To find the mass of H2O produced, we need to use the molar mass of H2O, which is 18.015 g/mol.
Mass of H2O = 13.7 mol * 18.015 g/mol = 246.6 g
Therefore, 246.6 grams of H2O are produced.
b. To find the grams of H3PO4 required, we need to again use the balanced equation and the molar ratio between Ca3(PO4)2 and H3PO4.
The molar ratio between Ca3(PO4)2 and H3PO4 is 1:2, meaning that for every 1 mole of Ca3(PO4)2, 2 moles of H3PO4 are required.
Given that we have 102.3 g of Ca3(PO4)2, we can set up a proportion to find the number of moles of H3PO4 required.
102.3 g Ca3(PO4)2 / (molar mass of Ca3(PO4)2) = x moles H3PO4 / (molar mass of H3PO4)
Therefore, the grams of H3PO4 required can be calculated as:
grams of H3PO4 = (102.3 g * molar mass of H3PO4) / (molar mass of Ca3(PO4)2)
c. To find the moles of Ca(OH)2 needed, we again use the balanced equation and the molar ratio between Ca(OH)2 and Ca3(PO4)2.
The molar ratio between Ca(OH)2 and Ca3(PO4)2 is 1:1, meaning that for every 1 mole of Ca(OH)2, 1 mole of Ca3(PO4)2 is produced.
Given that we have 82.9 g of Ca3(PO4)2, we can set up a proportion to find the number of moles of Ca(OH)2 needed.
82.9 g Ca3(PO4)2 / (molar mass of Ca3(PO4)2) = x moles Ca(OH)2 / (molar mass of Ca(OH)2)
Therefore, the moles of Ca(OH)2 needed can be calculated as:
moles of Ca(OH)2 = (82.9 g * molar mass of Ca(OH)2) / (molar mass of Ca3(PO4)2)
2. a.

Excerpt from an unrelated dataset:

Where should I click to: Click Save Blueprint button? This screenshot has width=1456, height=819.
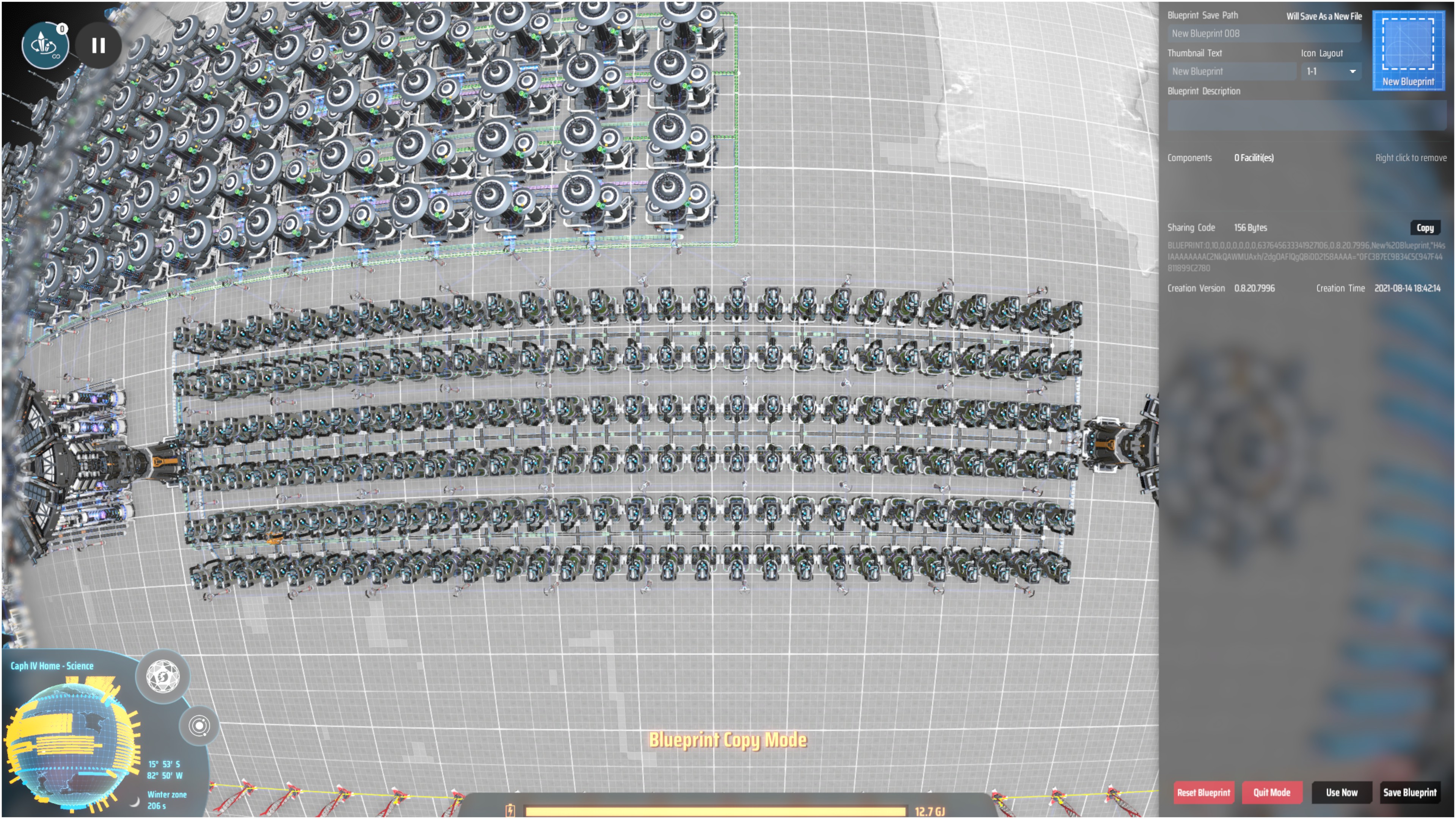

To find the mass of Ca(OH)2 needed, we again use the balanced equation and the molar ratio between Al2(SO4)3 and Ca(OH)2.
The molar ratio between Al2(SO4)3 and Ca(OH)2 is 1:3, meaning that for every 1 mole of Al2(SO4)3, 3 moles of Ca(OH)2 are required.
Given that we have 132.8 g of Al2(SO4)3, we can set up a proportion to find the number of moles of Ca(OH)2 needed.
132.8 g Al2(SO4)3 / (molar mass of Al2(SO4)3) = x moles Ca(OH)2 / (molar mass of Ca(OH)2)
Therefore, the grams of Ca(OH)2 needed can be calculated as:
grams of Ca(OH)2 = (132.8 g * molar mass of Ca(OH)2) / (molar mass of Al2(SO4)3)
b. To find the number of molecules of CaSO4 produced, we use the molar mass and Avogadro's number.
First, calculate the moles of Al(OH)3 produced using the given mass and molar mass.
Then, use the balanced equation to find the molar ratio between Al(OH)3 and CaSO4. The ratio is 1:1, meaning that for every 1 mole of Al(OH)3 produced, 1 mole of CaSO4 is produced.
Finally, multiply the number of moles of CaSO4 by Avogadro's number to find the number of molecules.
This explanation should help you solve the given problems by using stoichiometry and the principles of balanced chemical equations.